----- Document section -----
Carbonyl bromide, also known as bromophosgene by analogy to phosgene, is an organic chemical compound. It is a decomposition product of halon compounds used in fire extinguishers.[2]

Reactions

Carbonyl bromide is formed when carbon tetrabromide is melted and concentrated sulfuric acid is added.

In contrast to phosgene, carbonyl bromide cannot be produced efficiently from carbon monoxide and bromine. A complete conversion is not possible due to thermodynamic reasons. Additionally, the reaction

CO + Br₂ ⇌ COBr₂

processes slowly at room temperature. Increasing temperature, in order to increase the reaction rate, results in a further shift of the chemical equilibrium towards the educts (since Δ_RH < 0 and Δ_RS < 0).[3]

On the other hand, carbonyl bromide slowly decomposes to carbon monoxide and elemental bromine even at low temperatures.[4] It is also sensitive to hydrolysis.
----- Information shown -----
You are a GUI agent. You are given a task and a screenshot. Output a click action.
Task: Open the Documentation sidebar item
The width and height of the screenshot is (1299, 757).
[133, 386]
-----
Work to complete :: Extend the passage on carbonyl bromide, starting right after its final sentence.

Output of the exercise ::
References

Lide, David R. (1998), Handbook of Chemistry and Physics (87 ed.), Boca Raton, FL: CRC Press, pp. 3–96, 4–50, 5–26, ISBN 0-8493-0594-2
US Occupational Safety and Health Administration (May 1996). "Common Fire Extinguishing Agents". Archived from the original on 2009-09-12. Retrieved 2009-11-21.
T.A. Ryan; E.A. Seddon; K.R. Seddon; C. Ryan (24 May 1996). Phosgene: And Related Carbonyl Halides. pp. 669–671. ISBN 9780080538808. Retrieved April 11, 2015.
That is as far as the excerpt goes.